R - Poisson Regression

Poisson regression is a type of regression analysis that is used to model count data. Count data is data that represents the number of times an event occurs. For example, the number of cars that pass a certain point in an hour, the number of employees who call in sick on a given day, or the number of customers who visit a store in a month.

Poisson regression is a generalized linear model (GLM) that assumes the dependent variable follows a Poisson distribution. The Poisson distribution is a discrete probability distribution that describes the probability of a given number of events occurring in a fixed interval of time or space.

The Poisson regression model is fitted using a method called maximum likelihood estimation. Maximum likelihood estimation is a statistical method that finds the parameters of a model that maximize the likelihood of the data.

Poisson Regression in R

Poisson regression can be performed in R using the glm() function. The glm() function takes three arguments:

  1. formula: A formula that specifies the relationship between the dependent variable and the independent variables. The formula is in the following format:
y ~ x1 + x2 + x3 + ... + n

where y is the dependent variable and x1, x2, x3, ..., n are the independent variables.

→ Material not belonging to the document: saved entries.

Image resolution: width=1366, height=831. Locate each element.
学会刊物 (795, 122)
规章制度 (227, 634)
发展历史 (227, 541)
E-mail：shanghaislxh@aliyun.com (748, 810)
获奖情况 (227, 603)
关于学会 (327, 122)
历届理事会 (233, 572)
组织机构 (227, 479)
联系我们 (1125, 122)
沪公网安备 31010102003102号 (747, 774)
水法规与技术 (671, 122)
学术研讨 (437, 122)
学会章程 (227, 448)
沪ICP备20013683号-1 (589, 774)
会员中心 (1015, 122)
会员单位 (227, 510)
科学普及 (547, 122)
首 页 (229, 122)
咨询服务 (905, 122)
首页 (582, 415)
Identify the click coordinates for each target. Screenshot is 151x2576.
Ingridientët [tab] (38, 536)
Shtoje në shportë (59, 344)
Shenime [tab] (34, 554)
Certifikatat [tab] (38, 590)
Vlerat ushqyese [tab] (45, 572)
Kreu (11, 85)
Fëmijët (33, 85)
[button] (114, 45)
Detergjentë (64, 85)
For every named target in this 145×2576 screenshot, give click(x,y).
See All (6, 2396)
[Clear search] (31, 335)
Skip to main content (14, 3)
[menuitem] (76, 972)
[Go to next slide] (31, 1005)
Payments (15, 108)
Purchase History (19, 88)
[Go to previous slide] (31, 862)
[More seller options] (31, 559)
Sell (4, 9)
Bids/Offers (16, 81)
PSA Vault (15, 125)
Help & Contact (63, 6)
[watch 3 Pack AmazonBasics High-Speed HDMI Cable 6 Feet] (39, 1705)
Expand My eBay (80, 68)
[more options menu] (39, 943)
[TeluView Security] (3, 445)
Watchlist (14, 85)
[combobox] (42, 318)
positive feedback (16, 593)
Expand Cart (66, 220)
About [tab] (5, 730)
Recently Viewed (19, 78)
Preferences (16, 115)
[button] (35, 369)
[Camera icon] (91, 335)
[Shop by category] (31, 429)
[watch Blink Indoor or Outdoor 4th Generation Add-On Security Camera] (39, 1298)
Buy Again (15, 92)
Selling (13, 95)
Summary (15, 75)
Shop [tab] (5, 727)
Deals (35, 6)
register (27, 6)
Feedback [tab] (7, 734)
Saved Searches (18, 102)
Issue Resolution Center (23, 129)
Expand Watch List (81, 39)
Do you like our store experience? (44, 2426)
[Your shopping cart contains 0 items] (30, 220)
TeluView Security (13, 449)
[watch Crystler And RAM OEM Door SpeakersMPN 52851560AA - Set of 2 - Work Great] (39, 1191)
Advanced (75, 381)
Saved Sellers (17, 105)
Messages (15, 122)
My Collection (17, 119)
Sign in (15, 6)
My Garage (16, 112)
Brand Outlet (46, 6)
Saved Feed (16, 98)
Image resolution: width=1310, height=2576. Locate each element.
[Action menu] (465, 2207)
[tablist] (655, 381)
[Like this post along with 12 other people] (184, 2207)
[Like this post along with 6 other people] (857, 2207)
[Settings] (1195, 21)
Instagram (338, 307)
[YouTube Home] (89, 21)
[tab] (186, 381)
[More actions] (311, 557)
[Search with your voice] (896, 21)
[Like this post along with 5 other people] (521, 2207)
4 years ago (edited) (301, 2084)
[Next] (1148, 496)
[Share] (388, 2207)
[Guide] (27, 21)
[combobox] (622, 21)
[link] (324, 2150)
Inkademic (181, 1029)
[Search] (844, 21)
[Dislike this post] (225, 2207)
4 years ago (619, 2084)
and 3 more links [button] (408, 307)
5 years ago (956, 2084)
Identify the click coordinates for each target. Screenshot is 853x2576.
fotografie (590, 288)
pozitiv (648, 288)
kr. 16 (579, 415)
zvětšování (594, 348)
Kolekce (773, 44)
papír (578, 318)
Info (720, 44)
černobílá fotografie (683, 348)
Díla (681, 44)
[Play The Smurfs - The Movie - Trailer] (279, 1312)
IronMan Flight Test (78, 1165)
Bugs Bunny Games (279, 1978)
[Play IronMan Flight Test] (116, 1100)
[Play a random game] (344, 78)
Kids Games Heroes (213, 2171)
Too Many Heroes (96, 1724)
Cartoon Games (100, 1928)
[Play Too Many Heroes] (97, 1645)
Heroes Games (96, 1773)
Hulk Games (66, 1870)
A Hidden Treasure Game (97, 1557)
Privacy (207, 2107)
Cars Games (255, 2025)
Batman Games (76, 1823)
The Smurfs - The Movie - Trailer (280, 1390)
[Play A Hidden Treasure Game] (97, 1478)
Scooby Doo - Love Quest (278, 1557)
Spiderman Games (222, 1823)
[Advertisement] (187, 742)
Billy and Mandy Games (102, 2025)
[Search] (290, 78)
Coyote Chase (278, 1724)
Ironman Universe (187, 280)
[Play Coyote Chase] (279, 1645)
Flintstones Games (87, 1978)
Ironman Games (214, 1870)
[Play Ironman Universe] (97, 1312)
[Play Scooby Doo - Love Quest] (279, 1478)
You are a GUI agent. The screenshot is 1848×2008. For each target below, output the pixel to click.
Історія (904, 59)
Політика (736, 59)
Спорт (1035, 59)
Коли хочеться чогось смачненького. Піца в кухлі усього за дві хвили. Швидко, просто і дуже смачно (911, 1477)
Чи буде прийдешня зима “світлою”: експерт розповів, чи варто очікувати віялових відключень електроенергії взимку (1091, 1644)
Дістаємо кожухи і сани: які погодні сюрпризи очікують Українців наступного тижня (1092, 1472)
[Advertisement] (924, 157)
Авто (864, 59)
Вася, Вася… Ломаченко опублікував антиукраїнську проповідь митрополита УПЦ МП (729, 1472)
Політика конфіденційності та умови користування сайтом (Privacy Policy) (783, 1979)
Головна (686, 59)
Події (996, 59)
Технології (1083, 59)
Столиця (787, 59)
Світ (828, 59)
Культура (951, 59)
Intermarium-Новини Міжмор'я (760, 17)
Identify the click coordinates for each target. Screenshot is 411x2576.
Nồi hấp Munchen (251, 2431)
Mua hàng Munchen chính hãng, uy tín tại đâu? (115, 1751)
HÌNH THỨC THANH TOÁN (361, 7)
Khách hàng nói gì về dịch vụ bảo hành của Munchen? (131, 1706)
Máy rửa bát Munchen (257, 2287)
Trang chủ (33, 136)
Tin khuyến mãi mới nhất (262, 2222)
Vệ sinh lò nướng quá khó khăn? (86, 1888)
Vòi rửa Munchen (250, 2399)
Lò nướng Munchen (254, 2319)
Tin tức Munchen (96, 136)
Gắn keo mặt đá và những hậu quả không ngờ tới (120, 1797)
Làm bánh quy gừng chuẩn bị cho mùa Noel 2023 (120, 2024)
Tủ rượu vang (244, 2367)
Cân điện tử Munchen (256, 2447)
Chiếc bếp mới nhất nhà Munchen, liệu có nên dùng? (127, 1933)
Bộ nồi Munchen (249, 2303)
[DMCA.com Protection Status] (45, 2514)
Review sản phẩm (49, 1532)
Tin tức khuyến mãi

  1. family: A family object that specifies the distribution of the dependent variable. For Poisson regression, the family object is poisson.
  2. data: A data frame that contains the data for the dependent variable and the independent variables.

For example, the following code performs a Poisson regression to predict the number of car accidents that occur in a given city, given the number of cars in the city:

cars <- c(1000, 2000, 3000, 4000, 5000) accidents <- c(10, 20, 30, 40, 50) data <- data.frame(cars, accidents) model <- glm(accidents ~ cars, family = poisson, data = data)

The output of the glm() function is an object that contains the results of the Poisson regression. You can use the summary() function to view the results of the Poisson regression:

summary(model)
#Output: Call: glm(formula = accidents ~ cars, family = poisson, data = data) Deviance Residuals: Min 1Q Median 3Q Max -2.0045 -0.8129 -0.3278 0.5285 2.3701 Coefficients: Estimate Std. Error z value Pr(>z) (Intercept) -1.7642 0.6310 -2.808 0.00519 ** cars 0.0118 0.0036 3.279 0.00105 ** Log-Likelihood: -10.131 on 3 degrees of freedom AIC: 20.262

The summary of the Poisson regression shows that the coefficient of the independent variable, cars, is statistically significant. This means that the number of cars in the city is affecting the number of car accidents that occur. The estimated coefficient is 0.0118, which means that for every 1 unit increase in the number of cars, the expected number of car accidents increases by 0.0118.

Conclusion

Poisson regression is a valuable tool for modeling count data and understanding the factors that influence event occurrences. It is widely used in various fields for analyzing and predicting count-based outcomes.